Marlene Engelhorn, the millionaire who doesn't want to be one

INTERNATIONAL / By Carmen Gomaro

Who. A 30-year-old woman, a capitalist, who has inherited several tens of millions of euros from her grandmother's fortune. That. She considers that the decision of what to do with so much money should not correspond to her, but to the State. Because. Engelhorn is anti-capitalist and has created a foundation for heirs of large amounts to renounce them.

With the Christmas draw this week there will be new millionaires in Spain and if any of the winners looked like the Austrian Marlene Engelhorn, they would ask the Treasury to apply more taxes than they should.. Because that's what this Austrian of German origin is like, a millionaire by inheritance who doesn't want to be one.. Engelhorn, 30 years old, anti-capitalist and queer, inherited a fortune from his grandmother, Traudl Engelhorn-Vechiatto, surnames that readers of the economics pages immediately associated with the pharmaceutical company Boehringer and with the German consortium BASF, the largest chemical group in the world.. The lady, who died in Switzerland at the age of 94, had a net worth of 4.2 billion euros, according to Forbes magazine.

Marlene has only inherited a few tens of millions, but she wants to get rid of 90% because she believes that the decision about what to do with money that has fallen from the sky should not be hers but the State's.

Marlene grew up in a house where she was lost in how great she was and without knowing what desire was because she had everything, she has embraced class consciousness.. He is a board member of “Guerrilla”, a Berlin-based foundation that supports activists and grassroots movements in building pockets of resistance and radical social changes.. She collaborates with the “queerconnexion” project, which provides LGBTI education to young people, and, as an involuntary millionaire heir, founded AG Steuersrechtigkeit, (Tax Justice) in February 2021, a movement that has mutated throughout Europe as Taxmenow or Millionaires for Humanity. The idea is that heirs to large fortunes will give them up in favor of a higher tax rate, “as someone who enjoyed the benefits of wealth all his life, I know how skewed our economy is and I cannot continue to sit and wait for “Someone, somewhere, do something,” he says.. It has collected 44,000 signatures, but only 50 come from millionaires.

Marlene does not garner much sympathy, but she talks about her case because she cannot campaign for fair taxation of wealth and at the same time be opaque.. “I am looking for a public debate” because “being rich implies power and in a democracy power is not a private matter,” argues a millionaire who considers “unfair and undemocratic that only a few inherit large sums of money and the majority are left without nothing”, or that those who made the accumulation of wealth possible are not recognized.
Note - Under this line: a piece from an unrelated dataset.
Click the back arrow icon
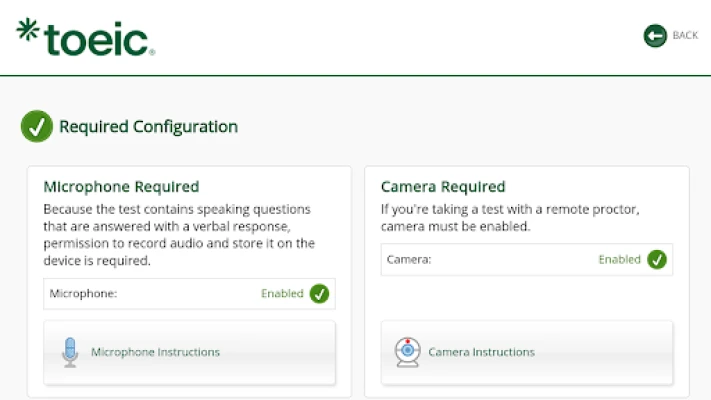 pyautogui.click(x=655, y=36)
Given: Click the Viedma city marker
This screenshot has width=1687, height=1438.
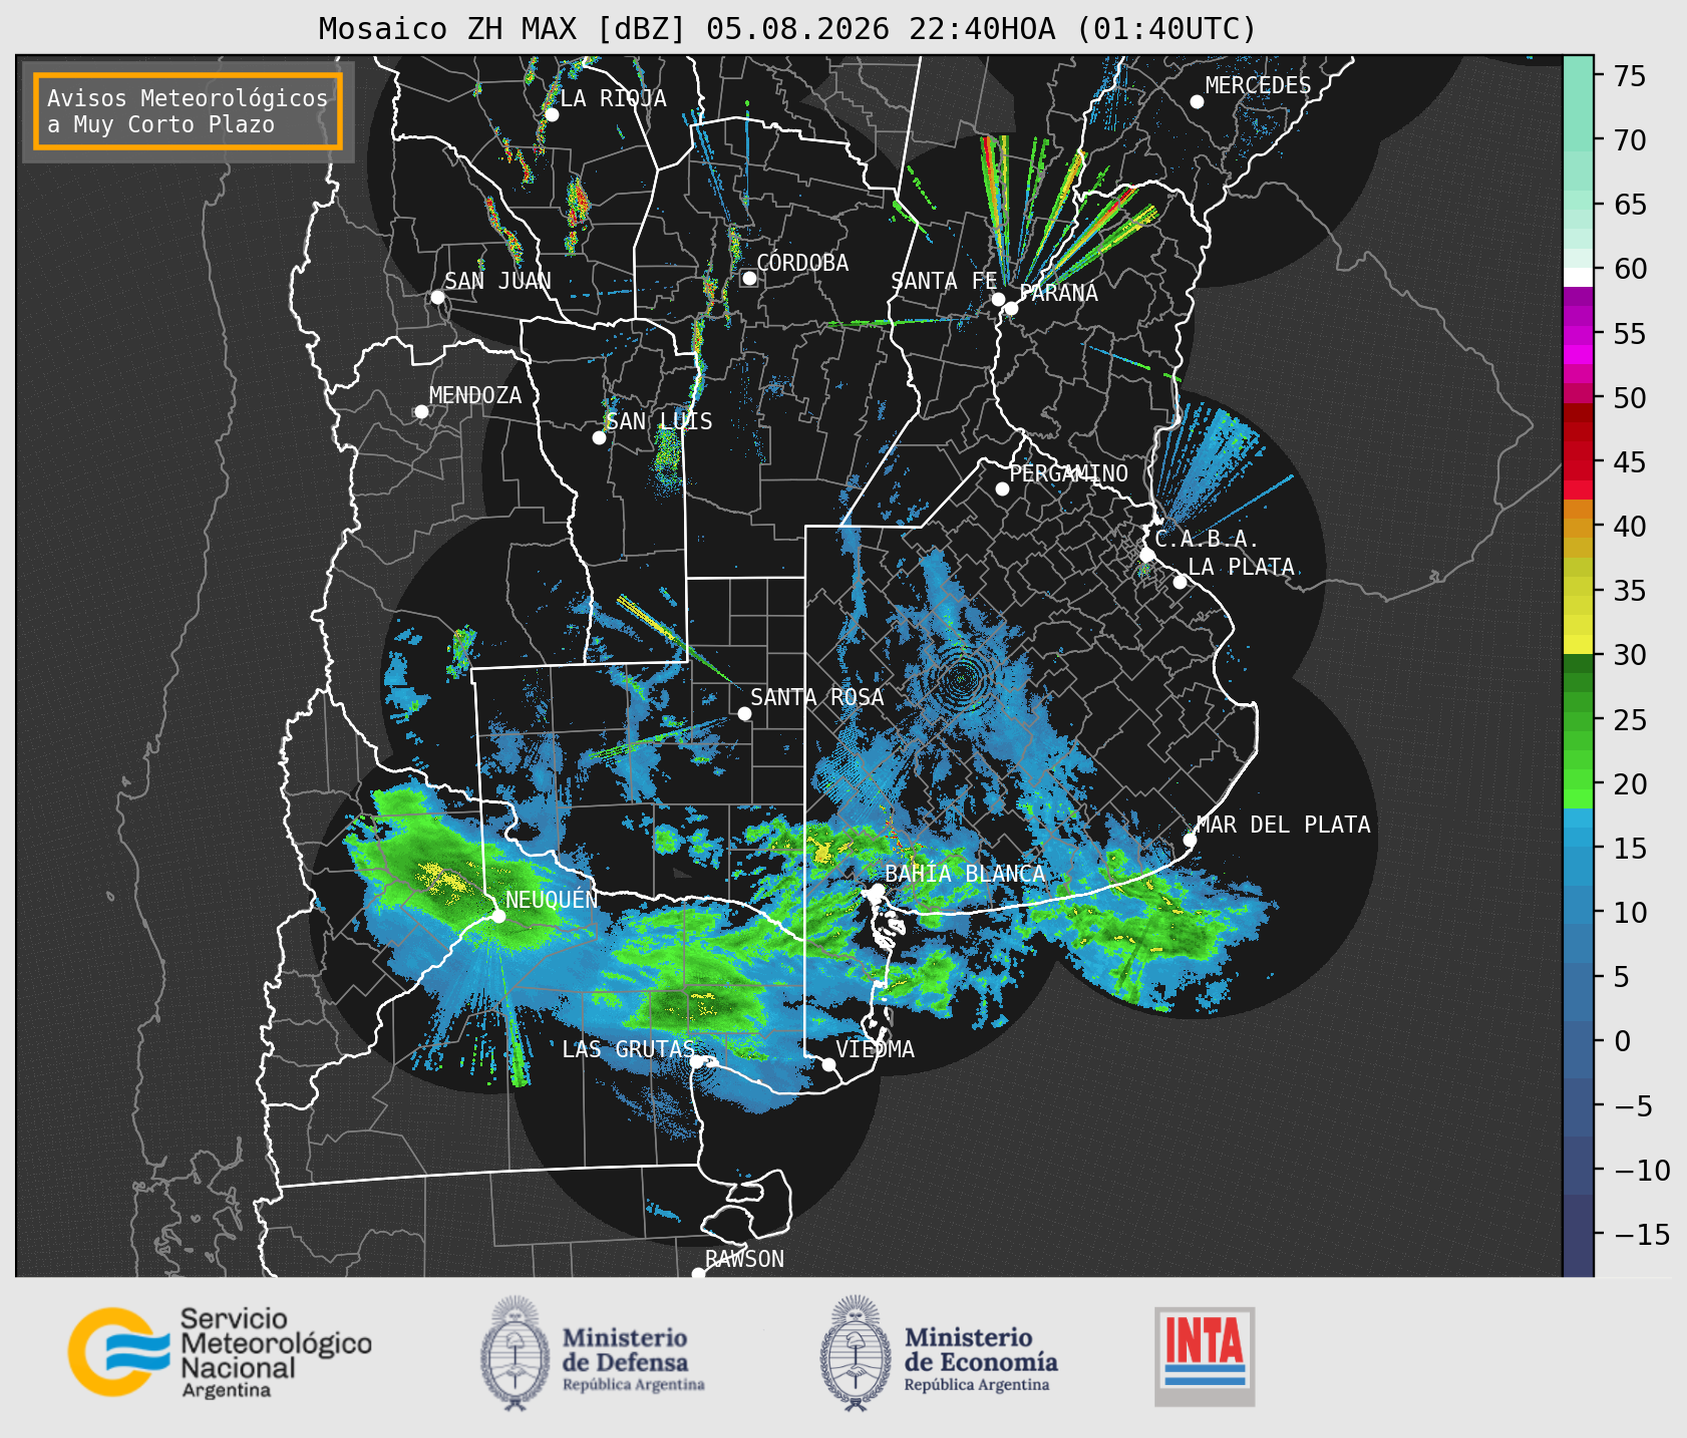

“I haven't done anything to be rich. In my case it was the people who worked at Böhringer Mannheim, the company in which my late grandfather had shares, and the people from the companies in which the money is currently invested.. None of them benefit from that, only me,” laments Marlene and continues: “Decisions should not be made by individuals who have been lucky in the birth lottery, because we have a system for this: elected parliaments. It is an impertinence to society that I am allowed to have this power. “You cannot trust the good will of the rich.”

Marlene inherited two years ago, but still doesn't know how to part with her millions. Create a company and wait to go bankrupt? She doesn't have the soul of an entrepreneur.. Any NGO? Not at all. Donations? No way. “Philanthropy only accentuates inequalities,” he says.

What a dilemma for Marlene Engelhorn.